Here is what happens at the blue numbered circles:

  1. Once a week the build server triggered a training session. The reason for regular re-training is, that we wanted to have current trends in the market behavior to be reflected in our prediction model. Also, each week we had aggregated significantly more training data. More training data promised better prediction results.
  2. Input variables are collected and normalized for neural network training.
  3. Target variables are calculated for training. We have used a binary classifier with 19 output variables that predicted different events like this: “The BTC/USD rate will go up by 2% in the next 20 minutes”.
  4. To reduce the size of the input, a PCA was performed and only the strongest factors were used as input variables. The PCA Eigenvectors and the normalization factors from step 3 are stored for later, to transform raw input data in production to a format consistent with the training input.
  5. The previous neural network model is loaded to be used as initial model for training.
  6. The training is run in Matlab. We don’t need to dive deeper into this topic, because in the new architecture, we will use Deeplearning4J instead of Matlab for the training step.
  7. The new trained model is stored.
  8. The new model is tested in an extensive trade simulation.
  9. The trading software is restarted so it uses the updated model.
  10. Normal trading goes on for the rest of the week.

New architecture: Tight Integration

This pipeline has been built around the concept of a strict separation between trading execution and prediction. The prediction algorithm was part of a decision making module, which itself was just a plugin module of the trading software which could be replaced by another implementation that encodes another strategy. This was actually used to assess simulation results: To determine a baseline performance the decision making component in the simulation has been replaced by one that follows a random trading strategy.

With the transition to reinforcement learning, this strict separation goes away. The learning agent learns from the interaction with the environment, so it completely assumes the role of the decision making component.  From a system design perspective, this makes our life much easier, because many hard questions in the decision making component are now covered by machine learning:  How to interpret the predictions? Where to set thresholds for the output variables? What percentage of available assets to use in a trade? The reinforcement learning agent produces a finished decision that can be directly converted into a buy- or sell-order.

Also the agent does not stop learning once it is in production. The learning is a permanent background process, that takes place during trading. This means, that after the initial training phase, we can retire the “Compute Hardware”, because there is no necessity for weekly retraining.

All this looks lean and efficient at first glance, but it will create problems down the road:

  • The tight integration between machine learning and business logic results in a monolithic architecture,  which will be hard to maintain.
  • The interface between data science and software development has been largely inflated. In the old architecture, the responsibility of data science ended with the prediction, and software development could take on from there. Both groups worked strictly within the bounds of their traditional realms, each with their established tools and processes, which have very little in common, other than the fact that they mostly run on computers. The new architecture leads to a huge overlap of responsibilities, which will require new tools, a common language, mutual understanding and a lot of patience with each other.

Conclusion

Even without looking at the specifics of Reinforcement Learning, we already see, that the system design will become much simpler. The machine learning subsystem assumes more responsibility, leaving less moving parts in the rest of the system.

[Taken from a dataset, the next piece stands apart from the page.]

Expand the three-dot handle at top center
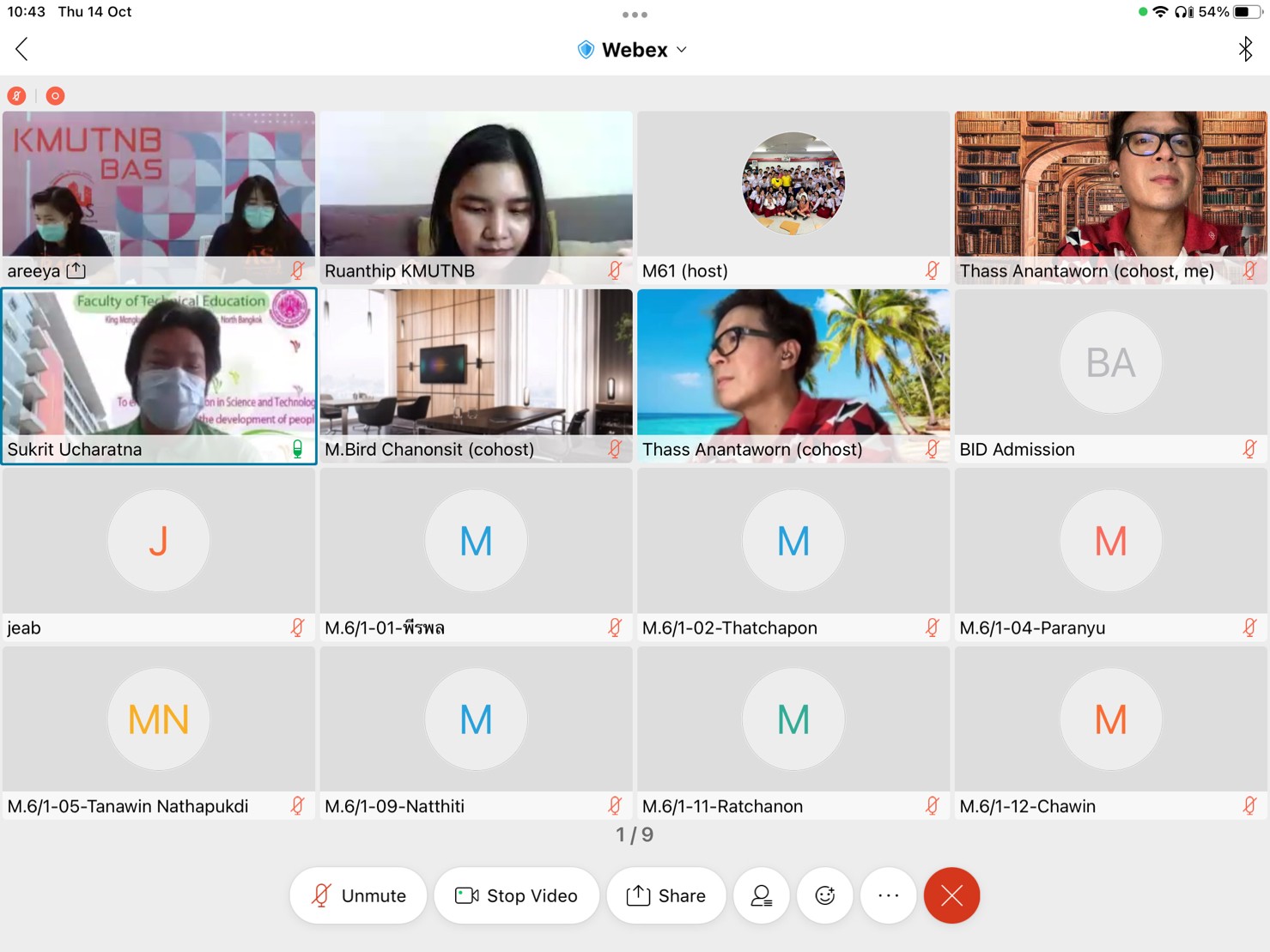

The project management on the other hand might turn out to be challenging, because the different worlds of data science and software development need to work much closer together.

Further Reading

Deep Reinforcement Learning for Bitcoin trading

It’s been more than a year, since the last entry regarding automated Bitcoin trading has been published here. The series was supposed to cover a project, in which we have used deep learning to predict Bitcoin exchange rates for fun and profit.

We have developed the system in 2014 and operated it all through the year 2015. It has performed very well during the first 3 quarters of 2015, … and terribly during the last quarter. At the end of the year we have stopped it. Despite serious losses during the last three months, it can still be considered a solid overall success.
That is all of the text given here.